03/06/2024
"Oh mais tu verras... On oublie vite !"
Compte rendu d'extraction.
C'était un lundi, premier jour de printemps, date annoncée pour la naissance de ma fille. J'ai pris la voiture et roulé plus d'1h30 jusqu'aux gorges d'Omblèze dans la Drôme, en chantant à tue-tête sur Sniper et Keny Arkana. J'aurai pu citer Debussy, ç eut été plus classe, mais dans ce texte, il n'est pas question de faire "bien" et vous allez comprendre pourquoi ...
J'ai la hargne, 19 kilos supplémentaires à porter et un tempérament de feu.

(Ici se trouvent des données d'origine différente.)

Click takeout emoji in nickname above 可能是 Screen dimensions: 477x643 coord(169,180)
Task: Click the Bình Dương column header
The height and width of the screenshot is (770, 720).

C'est le jour du terme et c'est ce jour-là que j'ai choisi pour... aller cueillir de l'ail des ours.
Arrivée près de la rivière, je ressens les premières contractions. Mon instinct me souffle de me mettre à l'abri, je suis dans un coin on ne peut plus tranquille, personne et quasiment pas de réseau.
J'ai le sentiment d'être partie malgré moi dans un endroit où je ne serai pas dérangée, je respire profondément et souris.

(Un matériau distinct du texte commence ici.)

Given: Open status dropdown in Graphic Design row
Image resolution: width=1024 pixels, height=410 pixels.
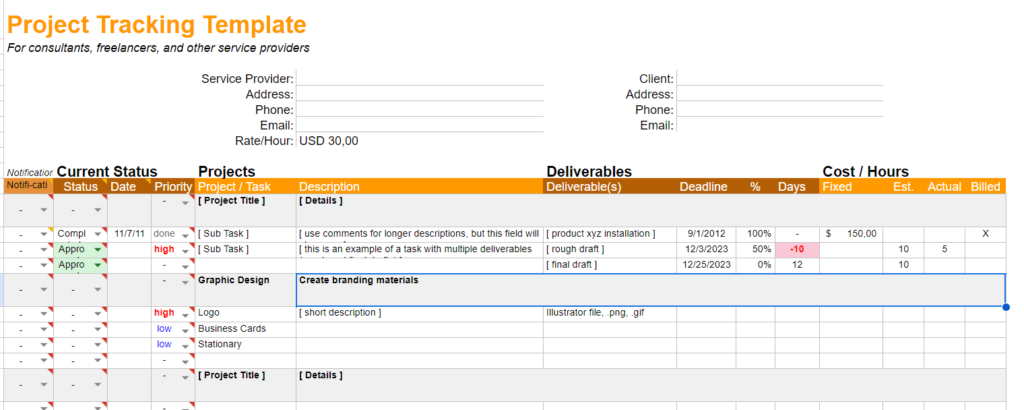Looking at the screenshot, I should tap(98, 290).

Le centre de périnatalité m'a bien dicté d'appeler afin de prendre rdv pour "vérifier" "s'assurer" mais je n'en ai pas envie et entame une cueillette. Je sens mon enfant s'agiter en moi quand je croque dans les boutons de fleurs et trempe mes pieds dans l'eau fraîche... à moins que ce ne soit toute la playlist de rap français" qu'elle s'est coltinée sur le chemin. Qui sait ?
Entre le chant des oiseaux et le rythme de l'eau retentit un son infâme, celui de mon téléphone, la 5G s'étant frayer un chemin parmi l'air pur.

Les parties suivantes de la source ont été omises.